#### GIVEN INSTRUCTION:
According to the court opinion below, at about what time did Sergeant Gonzalez patrol the Wal-Mart parking lot?

OPINION {¶ 1} Appellant, Robert L. Brown, Jr., appeals from the March 7, 2006 judgment entry of the Willoughby Municipal Court, in which he was sentenced for obstructing official business.
{¶ 2} On January 11, 2006, a complaint was filed against appellant charging him with one count of obstructing official business, a misdemeanor of the second degree, in violation of R.C. 2921.31(A). Appellant ultimately pleaded not guilty at his initial appearance.
{¶ 3} A jury trial was held on February 7, 2006.
{¶ 4} At the trial, Robert Gonzalez ("Sergeant Gonzalez"), an officer with the city of Eastlake Police Department ("EPD"), testified for appellee, the state of Ohio, that he was on duty on January 11, 2006. He patrolled the Wal-Mart parking lot, which is open twenty-four hours, at about 1:15 a.m.
{¶ 5} Sergeant Gonzalez observed a vehicle operated by appellant parked in the extreme southeast corner of the Wal-Mart parking lot, almost the length of a football field away from the entrance doors of the store. No other vehicles were parked around appellant. His car was not running, nor was it illuminated. At first, Sergeant Gonzalez could not tell if anyone was inside the vehicle. After he circled the car, Sergeant Gonzalez noticed appellant slouched down in the front seat. Sergeant Gonzalez stated that due to appellant's "nonmovement state of unconsciousness[,]" he did not know whether he was ill, injured, or dead.
{¶ 6} As Sergeant Gonzalez approached the vehicle, he saw appellant curled up with a blanket over top of him and tapped on the window. At first, he did not receive a response, which piqued his suspicion. He tapped on the window again, at which time he started to get a little bit of a stir from appellant. Sergeant Gonzalez identified himself as a police officer and asked appellant to roll the window down. He testified that appellant rolled the window down about two inches. Sergeant Gonzalez asked him to put the window down some more so that they could speak to each other more clearly. Appellant refused before complying.
{¶ 7} Sergeant Gonzalez asked appellant for his name and identification. Appellant said that he was waiting for a friend but would not give his friend's name. Finally, appellant responded that he was "Rob Brown," but that he did not have any identification. Sergeant Gonzalez then asked appellant for his social security number. The social security number that appellant provided came back to "Robin Brown," a female individual. Also, the birth date that appellant provided did not match the one that came back to the social security number he had given.

#### STORED RECORDS:
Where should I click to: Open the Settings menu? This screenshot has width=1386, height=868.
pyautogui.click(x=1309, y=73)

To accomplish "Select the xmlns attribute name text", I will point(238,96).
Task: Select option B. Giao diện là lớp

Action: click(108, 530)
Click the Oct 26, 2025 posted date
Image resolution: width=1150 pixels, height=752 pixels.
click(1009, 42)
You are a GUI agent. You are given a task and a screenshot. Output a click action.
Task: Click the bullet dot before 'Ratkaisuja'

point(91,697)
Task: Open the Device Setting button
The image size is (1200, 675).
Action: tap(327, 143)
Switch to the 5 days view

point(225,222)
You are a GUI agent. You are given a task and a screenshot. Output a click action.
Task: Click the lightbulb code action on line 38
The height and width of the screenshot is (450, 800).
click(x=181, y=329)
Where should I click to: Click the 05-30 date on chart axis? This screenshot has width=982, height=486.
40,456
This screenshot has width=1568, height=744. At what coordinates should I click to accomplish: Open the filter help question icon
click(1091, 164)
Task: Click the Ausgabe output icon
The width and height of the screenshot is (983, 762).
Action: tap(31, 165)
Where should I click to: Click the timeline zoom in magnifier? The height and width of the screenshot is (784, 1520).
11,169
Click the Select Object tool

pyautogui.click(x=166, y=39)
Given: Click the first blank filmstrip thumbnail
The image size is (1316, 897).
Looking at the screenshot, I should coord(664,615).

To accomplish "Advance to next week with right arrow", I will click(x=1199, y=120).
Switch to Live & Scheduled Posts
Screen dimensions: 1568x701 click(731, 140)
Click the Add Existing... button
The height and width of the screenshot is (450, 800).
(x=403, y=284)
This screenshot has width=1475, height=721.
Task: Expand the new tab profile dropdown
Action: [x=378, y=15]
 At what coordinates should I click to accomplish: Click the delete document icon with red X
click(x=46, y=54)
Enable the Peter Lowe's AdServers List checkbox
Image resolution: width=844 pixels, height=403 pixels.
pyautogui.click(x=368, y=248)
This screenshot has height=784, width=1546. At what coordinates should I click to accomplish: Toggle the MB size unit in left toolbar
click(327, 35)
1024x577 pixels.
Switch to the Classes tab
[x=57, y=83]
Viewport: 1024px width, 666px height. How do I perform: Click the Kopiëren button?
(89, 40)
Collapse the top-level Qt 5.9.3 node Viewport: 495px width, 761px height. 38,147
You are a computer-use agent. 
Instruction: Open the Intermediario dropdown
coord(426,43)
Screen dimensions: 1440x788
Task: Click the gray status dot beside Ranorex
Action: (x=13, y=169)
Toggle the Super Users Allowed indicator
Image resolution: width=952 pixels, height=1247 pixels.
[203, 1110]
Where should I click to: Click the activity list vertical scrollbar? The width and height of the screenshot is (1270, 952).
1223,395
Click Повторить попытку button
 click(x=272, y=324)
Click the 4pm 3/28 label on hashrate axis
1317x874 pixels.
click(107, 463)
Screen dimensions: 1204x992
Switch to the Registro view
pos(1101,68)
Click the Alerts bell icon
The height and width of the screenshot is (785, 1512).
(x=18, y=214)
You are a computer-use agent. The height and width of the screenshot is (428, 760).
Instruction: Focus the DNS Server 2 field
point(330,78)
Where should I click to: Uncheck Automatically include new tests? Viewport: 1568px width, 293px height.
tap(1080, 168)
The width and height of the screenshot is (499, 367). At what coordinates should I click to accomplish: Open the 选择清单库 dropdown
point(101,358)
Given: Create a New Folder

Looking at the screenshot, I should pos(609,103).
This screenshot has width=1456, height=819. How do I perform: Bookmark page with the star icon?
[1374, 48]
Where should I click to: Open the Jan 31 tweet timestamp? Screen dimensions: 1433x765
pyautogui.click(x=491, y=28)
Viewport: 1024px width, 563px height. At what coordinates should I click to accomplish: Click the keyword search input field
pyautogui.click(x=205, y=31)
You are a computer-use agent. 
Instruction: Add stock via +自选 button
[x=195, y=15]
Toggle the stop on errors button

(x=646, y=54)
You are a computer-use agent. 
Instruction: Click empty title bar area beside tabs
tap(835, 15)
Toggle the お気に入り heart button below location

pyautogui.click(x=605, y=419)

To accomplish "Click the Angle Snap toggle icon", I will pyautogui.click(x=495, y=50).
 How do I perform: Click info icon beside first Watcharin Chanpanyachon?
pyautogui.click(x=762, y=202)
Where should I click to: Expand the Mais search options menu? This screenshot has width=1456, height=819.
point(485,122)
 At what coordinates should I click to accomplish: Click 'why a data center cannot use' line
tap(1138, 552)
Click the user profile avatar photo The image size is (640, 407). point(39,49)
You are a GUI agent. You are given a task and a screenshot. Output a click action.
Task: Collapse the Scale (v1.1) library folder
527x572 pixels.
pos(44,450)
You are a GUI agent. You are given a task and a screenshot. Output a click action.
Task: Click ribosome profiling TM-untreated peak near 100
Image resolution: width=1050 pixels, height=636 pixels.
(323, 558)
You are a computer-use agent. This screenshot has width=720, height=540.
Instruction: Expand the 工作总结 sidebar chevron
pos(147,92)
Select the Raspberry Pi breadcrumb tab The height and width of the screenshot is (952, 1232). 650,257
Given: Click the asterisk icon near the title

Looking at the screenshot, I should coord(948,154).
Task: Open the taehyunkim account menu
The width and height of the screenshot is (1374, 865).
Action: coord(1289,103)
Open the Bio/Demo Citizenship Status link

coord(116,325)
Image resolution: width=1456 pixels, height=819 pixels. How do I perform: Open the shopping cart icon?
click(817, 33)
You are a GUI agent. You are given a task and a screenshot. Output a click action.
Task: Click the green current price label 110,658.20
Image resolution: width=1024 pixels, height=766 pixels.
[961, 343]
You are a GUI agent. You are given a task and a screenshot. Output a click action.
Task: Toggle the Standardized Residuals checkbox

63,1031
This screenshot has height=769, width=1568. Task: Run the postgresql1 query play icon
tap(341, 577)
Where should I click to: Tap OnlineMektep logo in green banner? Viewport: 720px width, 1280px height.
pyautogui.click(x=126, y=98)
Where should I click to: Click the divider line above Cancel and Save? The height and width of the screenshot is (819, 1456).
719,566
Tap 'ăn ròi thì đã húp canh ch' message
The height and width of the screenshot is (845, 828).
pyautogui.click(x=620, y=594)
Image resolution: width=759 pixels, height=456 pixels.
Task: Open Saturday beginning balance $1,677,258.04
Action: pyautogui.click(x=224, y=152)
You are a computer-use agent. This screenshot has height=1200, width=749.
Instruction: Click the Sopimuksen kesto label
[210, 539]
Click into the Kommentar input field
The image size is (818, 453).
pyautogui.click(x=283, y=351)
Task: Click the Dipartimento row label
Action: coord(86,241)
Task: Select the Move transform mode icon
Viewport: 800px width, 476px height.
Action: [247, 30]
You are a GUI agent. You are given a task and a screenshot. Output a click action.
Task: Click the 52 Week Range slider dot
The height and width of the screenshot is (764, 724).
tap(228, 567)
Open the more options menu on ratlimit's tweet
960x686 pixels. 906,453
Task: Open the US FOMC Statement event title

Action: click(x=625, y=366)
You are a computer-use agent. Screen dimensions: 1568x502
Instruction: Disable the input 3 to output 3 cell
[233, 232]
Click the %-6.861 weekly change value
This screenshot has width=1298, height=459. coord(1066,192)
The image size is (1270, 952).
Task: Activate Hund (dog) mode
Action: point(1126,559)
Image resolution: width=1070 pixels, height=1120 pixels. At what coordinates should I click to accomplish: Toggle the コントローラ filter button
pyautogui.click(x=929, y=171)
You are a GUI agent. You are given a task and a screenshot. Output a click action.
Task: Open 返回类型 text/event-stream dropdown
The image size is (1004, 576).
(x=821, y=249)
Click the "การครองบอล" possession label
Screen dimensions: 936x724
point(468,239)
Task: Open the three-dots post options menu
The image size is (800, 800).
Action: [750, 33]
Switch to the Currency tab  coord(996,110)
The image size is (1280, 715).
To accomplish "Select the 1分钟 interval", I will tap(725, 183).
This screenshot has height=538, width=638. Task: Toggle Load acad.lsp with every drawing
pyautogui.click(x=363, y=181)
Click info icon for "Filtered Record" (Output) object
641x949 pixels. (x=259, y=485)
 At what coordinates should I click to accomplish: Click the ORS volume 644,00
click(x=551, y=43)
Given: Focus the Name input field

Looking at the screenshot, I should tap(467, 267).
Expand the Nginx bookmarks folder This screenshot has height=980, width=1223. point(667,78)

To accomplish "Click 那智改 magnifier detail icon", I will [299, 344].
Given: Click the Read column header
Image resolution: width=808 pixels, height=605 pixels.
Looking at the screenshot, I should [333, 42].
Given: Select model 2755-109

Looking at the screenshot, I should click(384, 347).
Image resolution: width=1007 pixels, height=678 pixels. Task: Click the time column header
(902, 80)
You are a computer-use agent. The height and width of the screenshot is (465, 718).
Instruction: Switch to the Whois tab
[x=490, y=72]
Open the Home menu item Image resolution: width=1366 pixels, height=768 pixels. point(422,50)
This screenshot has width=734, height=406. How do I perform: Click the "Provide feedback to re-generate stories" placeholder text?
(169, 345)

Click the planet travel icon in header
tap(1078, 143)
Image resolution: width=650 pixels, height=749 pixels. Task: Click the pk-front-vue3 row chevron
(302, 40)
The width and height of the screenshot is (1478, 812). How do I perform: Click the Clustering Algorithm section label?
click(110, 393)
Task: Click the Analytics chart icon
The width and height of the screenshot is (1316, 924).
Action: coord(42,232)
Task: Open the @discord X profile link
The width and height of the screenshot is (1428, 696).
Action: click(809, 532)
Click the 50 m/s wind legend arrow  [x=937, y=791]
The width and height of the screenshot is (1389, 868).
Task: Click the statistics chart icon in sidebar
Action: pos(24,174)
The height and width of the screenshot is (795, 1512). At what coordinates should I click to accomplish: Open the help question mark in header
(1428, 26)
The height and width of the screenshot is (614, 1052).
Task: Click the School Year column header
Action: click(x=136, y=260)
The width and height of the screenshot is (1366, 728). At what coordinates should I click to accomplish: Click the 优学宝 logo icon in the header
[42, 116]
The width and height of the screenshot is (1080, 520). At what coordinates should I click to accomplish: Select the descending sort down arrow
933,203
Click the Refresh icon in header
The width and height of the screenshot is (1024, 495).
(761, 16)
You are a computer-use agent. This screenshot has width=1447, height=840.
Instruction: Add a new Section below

#### FULL OUTPUT:
About 1:15 a.m.